● **Directions**
Swap "Delete" for "Remove" in everything from the line containing "Click the Teruglevering section header" down to the line containing "click(569, 65)", keeping all else unchanged and leaving the pictures out.

● **Listed records**
------------------------------------------------------------------------

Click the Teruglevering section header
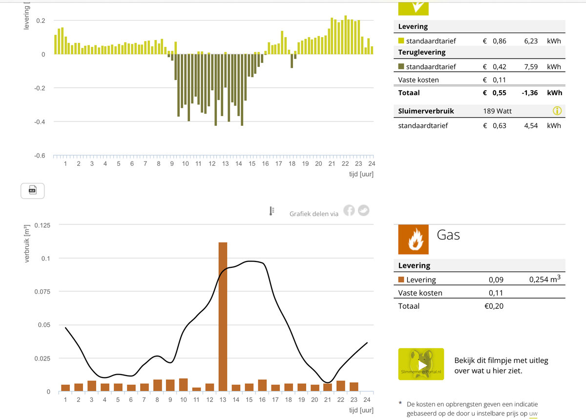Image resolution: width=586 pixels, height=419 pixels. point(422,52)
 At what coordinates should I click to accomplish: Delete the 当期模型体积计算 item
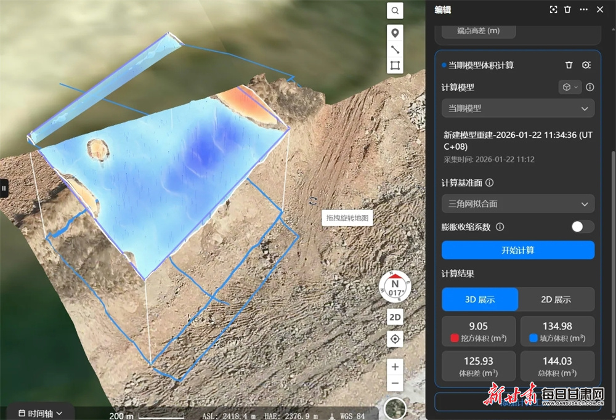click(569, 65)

------------------------------------------------------------------------

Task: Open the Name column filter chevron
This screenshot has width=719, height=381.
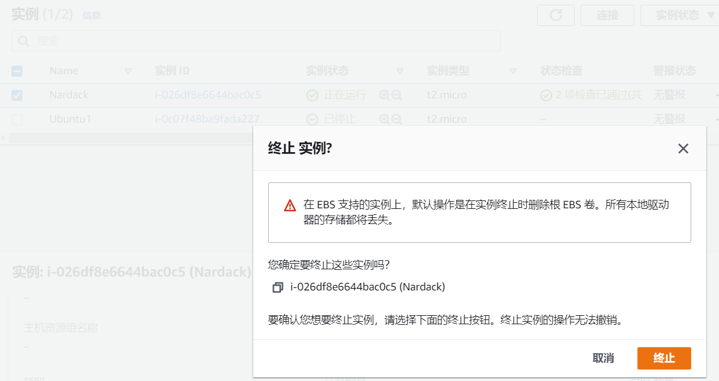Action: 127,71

------------------------------------------------------------------------

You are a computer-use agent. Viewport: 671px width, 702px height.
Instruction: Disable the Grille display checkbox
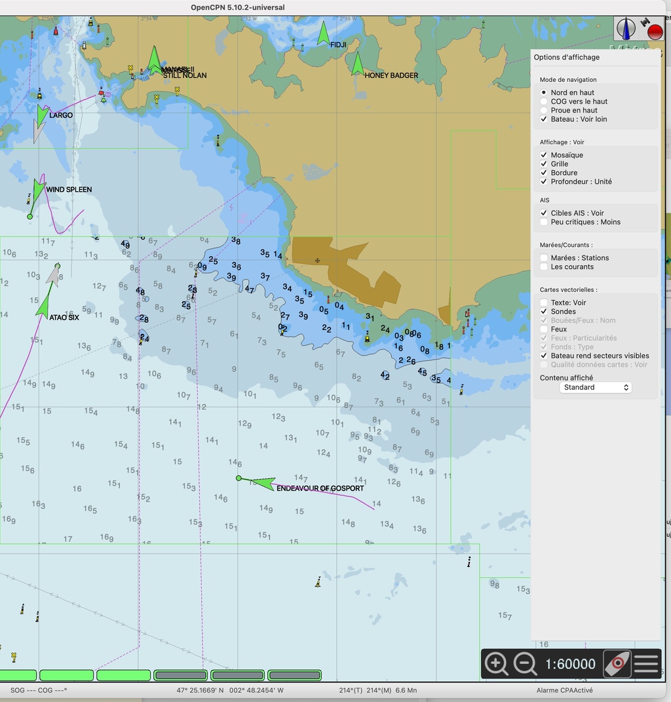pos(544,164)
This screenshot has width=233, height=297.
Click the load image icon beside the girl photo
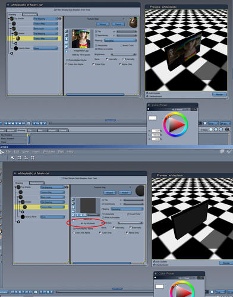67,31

------------------------------------------------------------------------

● **Task solution**
Click the Teruglevering section header
Image resolution: width=586 pixels, height=419 pixels. point(422,52)
 At what coordinates should I click to accomplish: Remove the 当期模型体积计算 item
click(569, 65)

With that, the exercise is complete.